**Textauszug**
┄┄┄┄┄┄┄┄┄┄

KI muss zum Beispiel im Fall von Servicerobotern auf menschliche Handlungen wie Sprache, Gestik, Mimik etc. flexibel reagieren können und gleichzeitig semantisch programmiert sein, um im jeweiligen Kontext auch interpretieren zu können. Mensch und KI/Roboter müssen sich gegenseitig als Informations- und Interaktionspartner akzeptieren.

Für den Umgang zwischen Manager und KI stellt sich die Frage, ob es einen Unterschied macht, einer leiblichen künstlichen Intelligenz wie zum Beispiel einem Roboter zu begegnen oder mit einer "körperlosen" KI zu interagieren. Bislang ist für die meisten Menschen der körperliche Roboter einfacher zu akzeptieren. Er ist sympathischer als die körperlose Computerstimme oder eine andere Art der körperlosen Kommunikation.

Verdummung durch KI?

Zum menschlichen Verhalten gehört auch die natürliche Effizienz, nur solche Fähigkeiten zu erhalten oder weiterzuentwickeln, die auch benötigt werden. So lagern wir unser Gedächtnis mehr und mehr in Computer, Handys und das Internet aus und delegieren Rechtschreibung an die Textverarbeitung. Mit dem Aufkommen von KI dürfte sich dieses Verhalten noch einmal verstärken.

Insbesondere wenn die KI Managern Entscheidungsprozesse in Sachen Strategie oder Operations abnimmt, könnte das zu Unsicherheit und Entscheidungsschwäche bei den Betroffenen führen. Wird der Mensch durch das Delegieren von Tätigkeiten an die KI bestimmte kognitive, analytische oder manuelle Fähigkeiten verlieren? Kann sein, dass wir diese Betrachtung in ein paar Jahrzehnten als grundlose Paranoia betrachten werden. Aber die Frage, ob wir mit dem Aufkommen von KI Fertigkeiten und Fähigkeiten abgeben und eventuell sogar verlieren werden, die uns eines Tages auf fundamentale Weise fehlen werden, sollte gestellt werden.

Auch unsere soziale Kompetenz könnte durch den Umgang mit KI in Mitleidenschaft gezogen werden. Digitale Sprachassistenten wie Siri oder Alexa reagieren betont zurückhaltend auf menschliche Beschimpfungen und Beleidigungen. Gewöhnen wir uns daran, dass unsere Ausfälle gegenüber der KI folgenlos bleiben, besteht die Gefahr, dass wir uns neue Verhaltensmuster zulegen, die sich auf unser soziales Zusammenleben mit anderen Menschen negativ auswirken werden.

Schließlich wissen wir noch nicht, wie die Aufgabenverteilung zwischen KI und Mensch aussehen wird. Dass Robotik Arbeitsplätze neu schaffen kann, ist bekannt. Allerdings könnte es im Bereich der KI passieren, dass nicht mehr neue Arbeitsplätze mit höheren Qualifikationen entstehen (Upskill-Effekt), sondern die KI dem Menschen nur noch die übrig gebliebenen und damit niederen Tätigkeiten überlässt (Downskill-Effekt).

┄┄┄┄┄┄┄┄┄┄

**Gespeicherte Daten**
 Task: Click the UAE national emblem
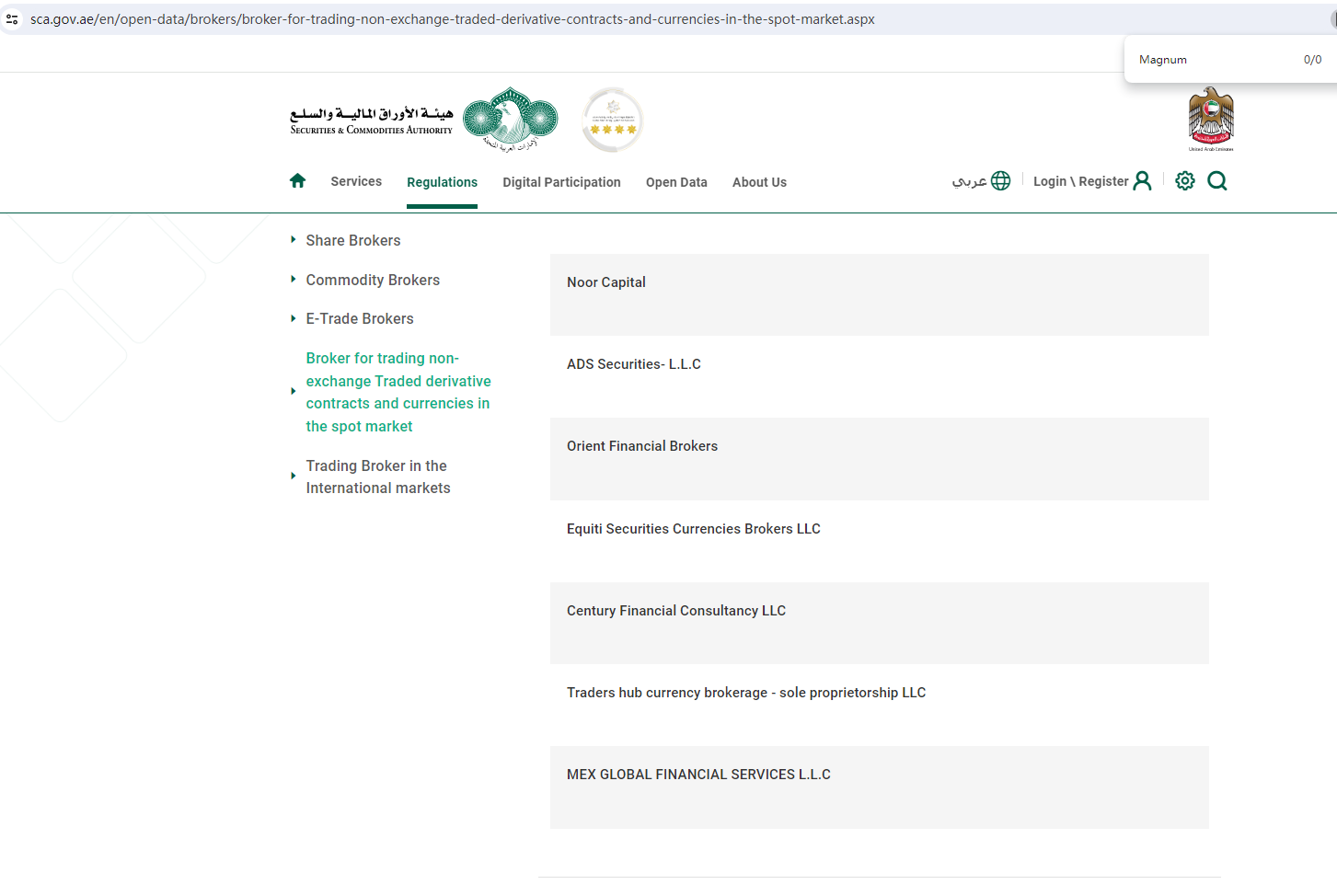[x=1211, y=119]
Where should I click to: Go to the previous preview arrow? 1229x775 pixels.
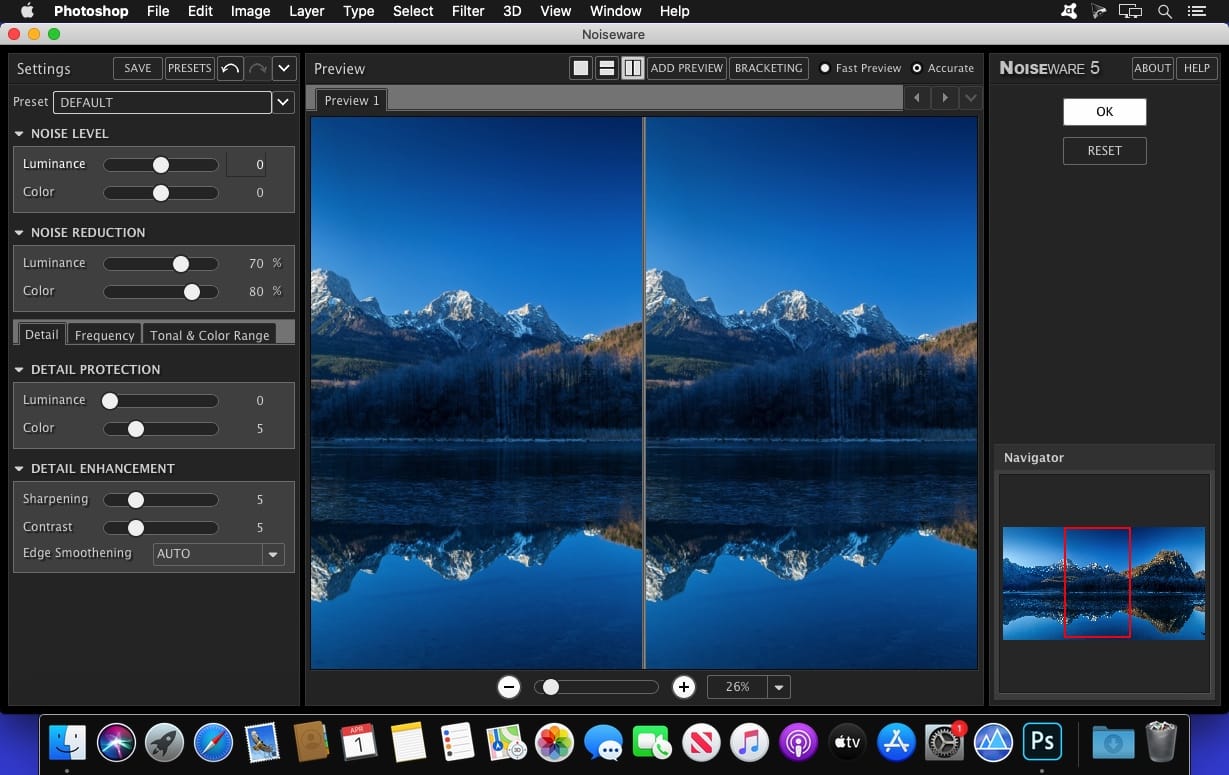click(917, 98)
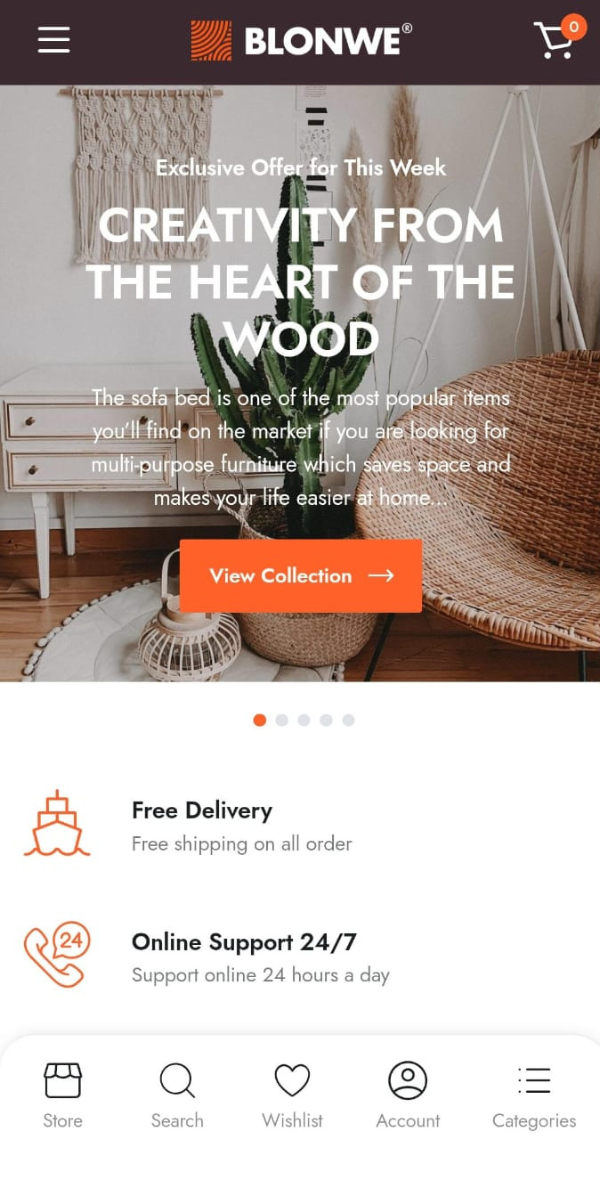The height and width of the screenshot is (1200, 600).
Task: Click the Free Delivery heading
Action: click(202, 810)
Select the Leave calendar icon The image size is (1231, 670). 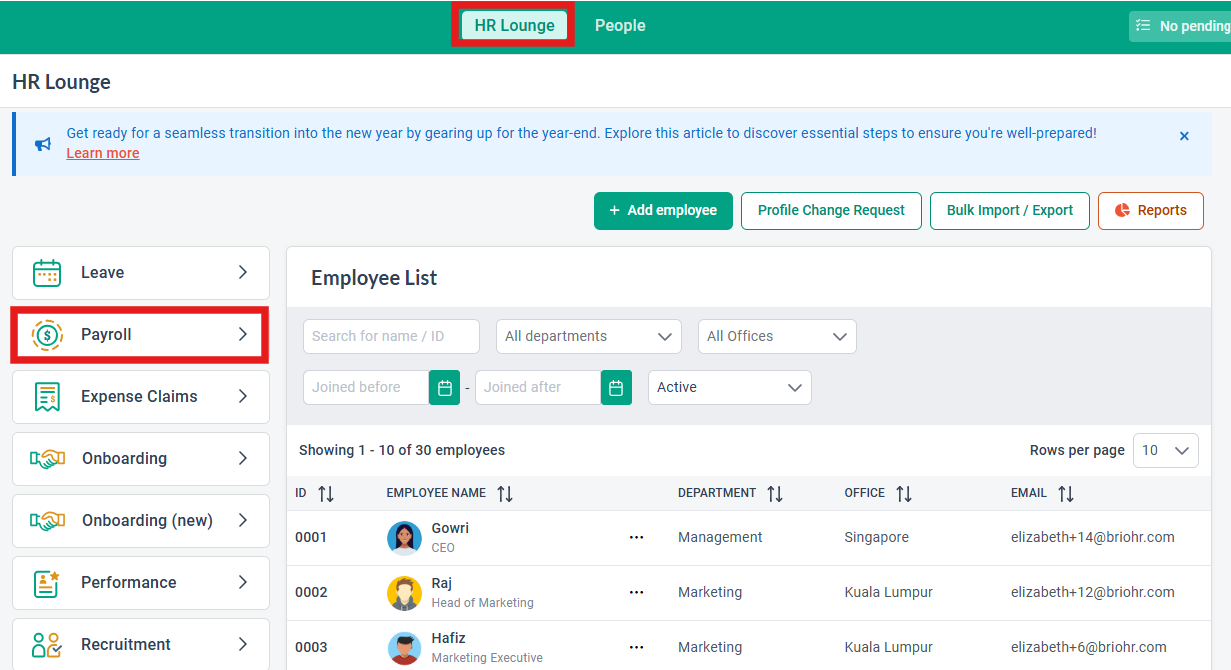pyautogui.click(x=43, y=272)

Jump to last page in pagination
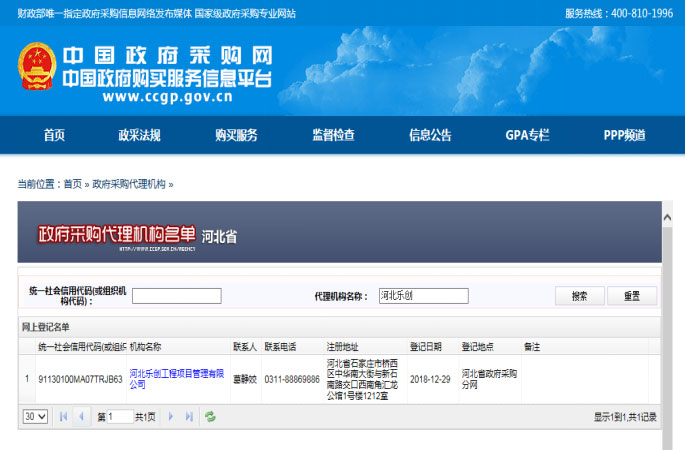click(x=188, y=416)
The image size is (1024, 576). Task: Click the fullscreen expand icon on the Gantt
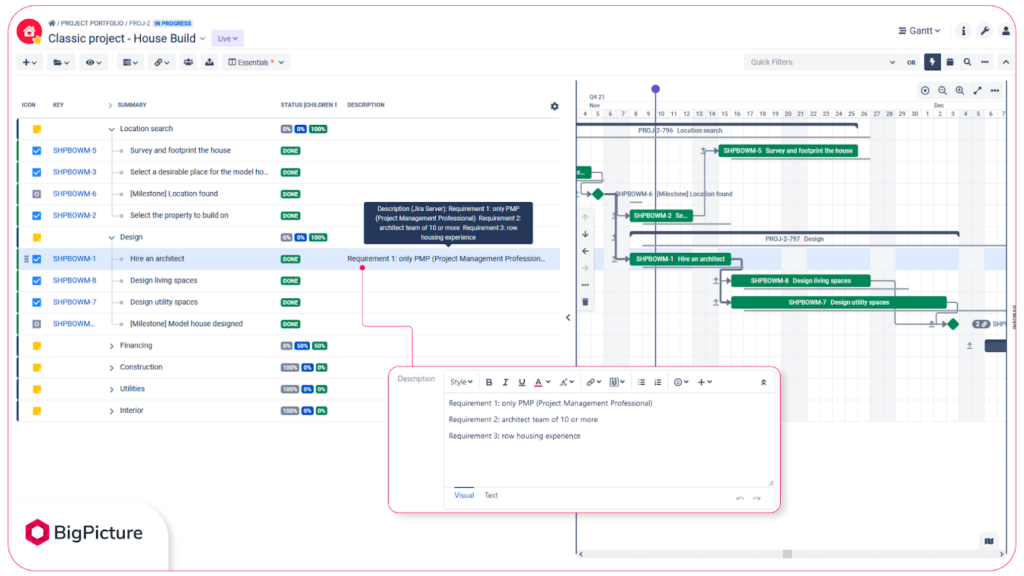pyautogui.click(x=978, y=90)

┄┄┄┄┄┄┄┄┄┄

**Ihre Aufgaben**
a – Übertragen Sie folgenden Satz aus dem Textauszug ins Englische: „Bislang ist für die meisten Menschen der körperliche Roboter einfacher zu akzeptieren.“
b – Welche digitalen Sprachassistenten nennt der Textauszug?
c – Wiederholen Sie wortgetreu die Passage aus dem Textauszug zwischen „Verdummung durch KI?“ und „noch einmal verstärken.“, beide einschließlich.

**Lösungen**
a – So far, the physical robot is easier for most people to accept.

b – Siri und Alexa.

c –
Verdummung durch KI?

Zum menschlichen Verhalten gehört auch die natürliche Effizienz, nur solche Fähigkeiten zu erhalten oder weiterzuentwickeln, die auch benötigt werden. So lagern wir unser Gedächtnis mehr und mehr in Computer, Handys und das Internet aus und delegieren Rechtschreibung an die Textverarbeitung. Mit dem Aufkommen von KI dürfte sich dieses Verhalten noch einmal verstärken.